Silence was only broken when Paxman asked Chomsky to compare President Obama’s record with George W. Bush’s time in office. When Chomsky suggested that “in many ways it has been worse,” before he could complete his answer, Paxman bellowed “Why!”, struggling to conceal his bewildered astonishment through a snigger. Perhaps Paxman simply reflected how a great deal of the audience felt when they heard those words uttered, but it also demonstrated how rare the occasion was; an apparently well-informed presenter seemed totally ignorant about the views of perhaps one of the most prolific and influential radical intellectuals of our time.
There are signs that consciousness is growing about the institutional characteristics of media organizations which lead to the bland and dreary sea of sameness that BBC news coverage exemplifies. One such sign is found in the work of the web site Media Lens, which applies critical theory to familiar media sources such as the Guardian and Independent. An important question is raised. If radical perspectives are almost uniformly barred, how does the BBC deliver its promise and hold power to account?
When the disaffected question the BBC, they are pointed to guests who are “critical” of government, but this again demonstrates the BBC’s own ignorance. The guests they parade are white men with the same vocabulary and principle beliefs as the white men they criticize. It’s amusing to think that perhaps the BBC’s most radical output is Songs of Praise where we sometimes here about concepts that contradict “free” markets, corporate and military power, and cosy chats with the great and the good, for which Andrew Marr is now infamous.
To address these problems, we must reclaim the word radical.
It’s interesting to note how the media conflates radicalism with extremism. Apparently radical now means Islamic terrorist, the BNP, or some other “extreme” group. Is this not just a mechanism for defending the status quo? The fear then emerges that if you invite more Left radicals on TV, “neutrality” requires that equal representation be given to the Right. This paternalism assumes that the public need to be protected from dangerous ideas and, more importantly, ignores the existing bias that the media self-deceptively calls “balance,” acting as a disguised tyranny. Should we fear school children discussing Nazism because it might lead to fascism and racism?
Forgiving Twitter for a moment, the microblogging site was awash with comments after the Chomsky interview, with people enthusiastically posting about an extended edition. There is, indeed, an enormous appetite for radical thought and we hear a lot about the growth of new media. This is fertile ground for a movement to challenge the mainstream media, and the BBC as a public service broadcaster is surely a prime target? Media Lens’s e-mail campaigns and the Morning Star’s “Get us back on the BBC” campaign have already shown signs of success as journalists have made corrections to articles and at least mentioned an alternative publication on the Today programme a few days ago. But why stop there?

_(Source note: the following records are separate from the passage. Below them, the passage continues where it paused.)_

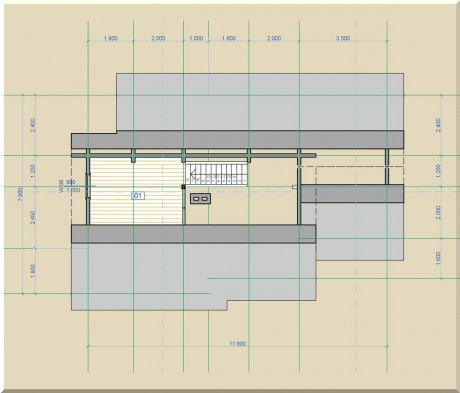Click the 1.800 dimension at top left
This screenshot has width=460, height=393.
point(111,38)
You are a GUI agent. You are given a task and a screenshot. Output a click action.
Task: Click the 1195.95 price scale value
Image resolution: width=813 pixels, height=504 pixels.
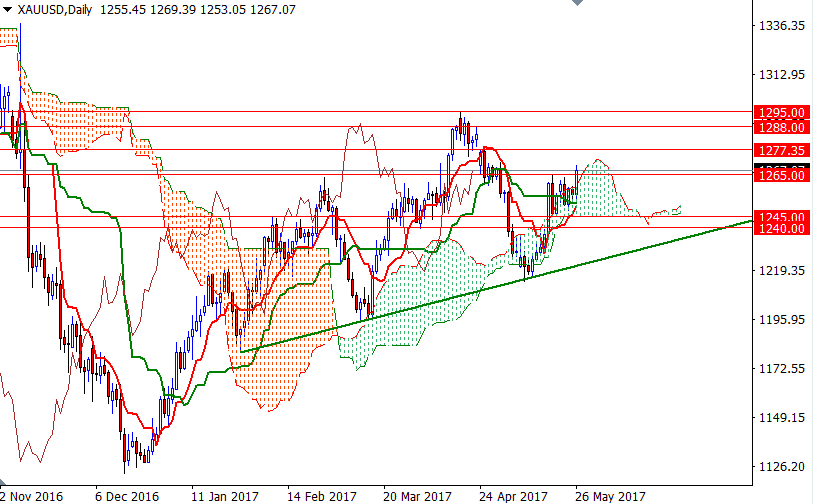coord(782,319)
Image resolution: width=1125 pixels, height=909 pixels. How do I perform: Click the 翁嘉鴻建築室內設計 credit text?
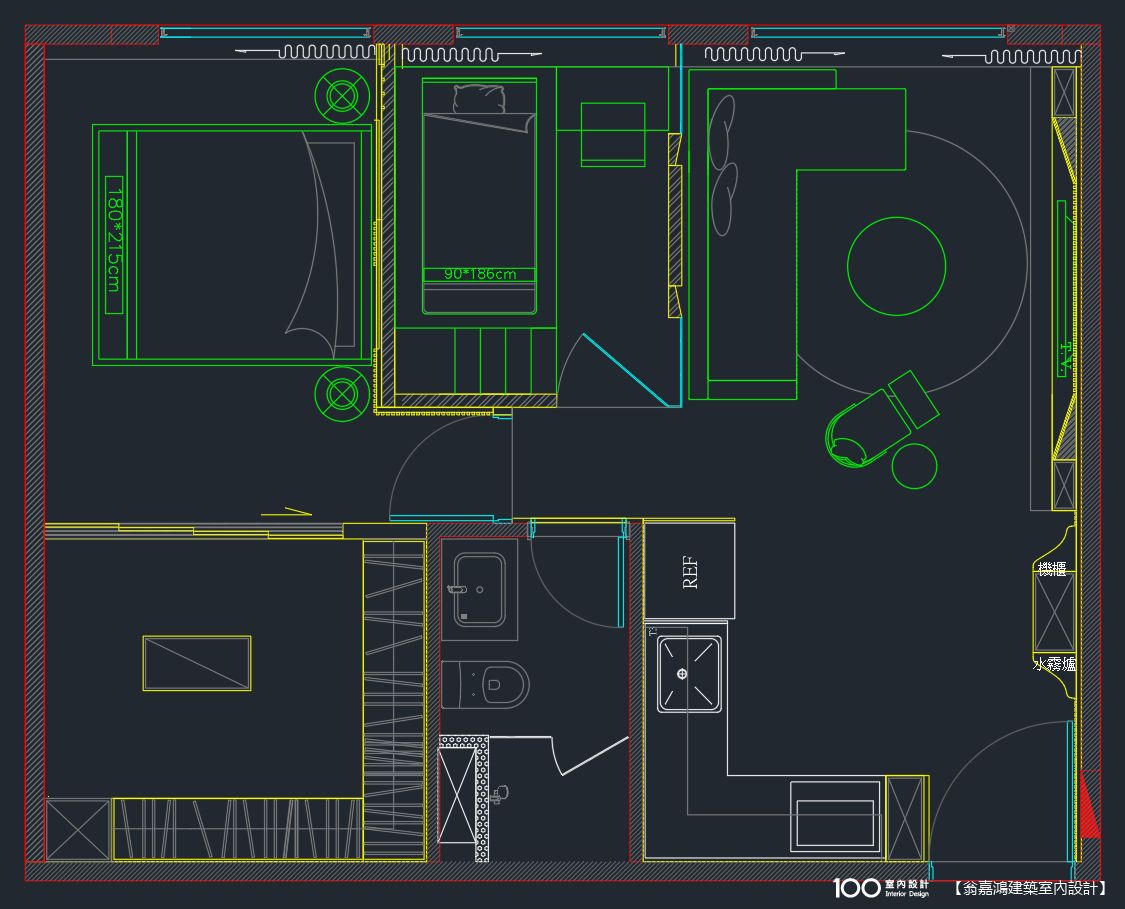[x=1029, y=888]
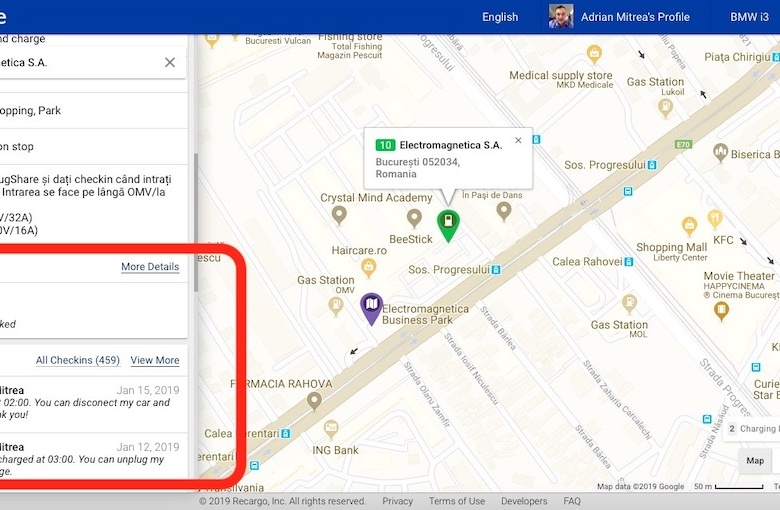
Task: Open Adrian Mitrea's Profile menu
Action: tap(620, 17)
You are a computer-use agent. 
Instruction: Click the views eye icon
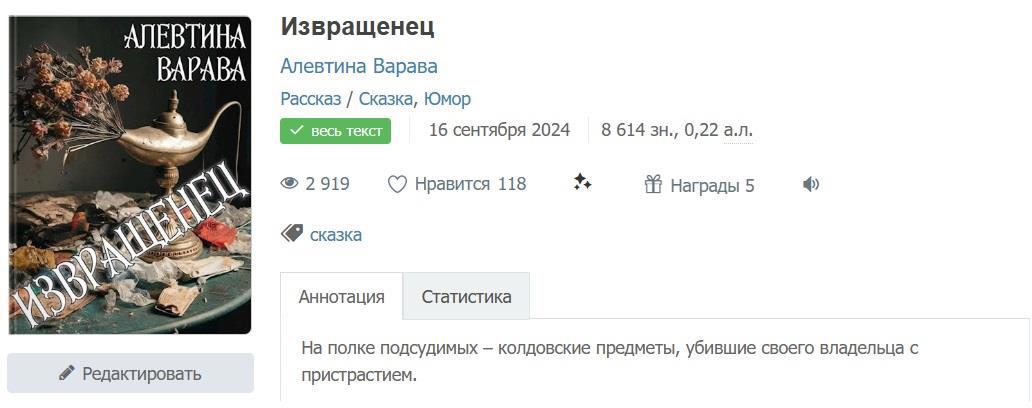click(x=290, y=184)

The BBC needs to re-evaluate its naïve belief in neutrality, but it won’t do that without a fight. We need to highlight its inadequacies by defining new principles. For example, is not a better definition of “balance” about providing enough time for ideas to be understood? New ideas, or unfamiliar ideas, would therefore require more time than old, because they refer to concepts that we might never have heard of.
Such a definition of balance would surely turn the BBC on its head, and extend its current news offer to do far more than ‘educate’ and instead allow it to begin to inform.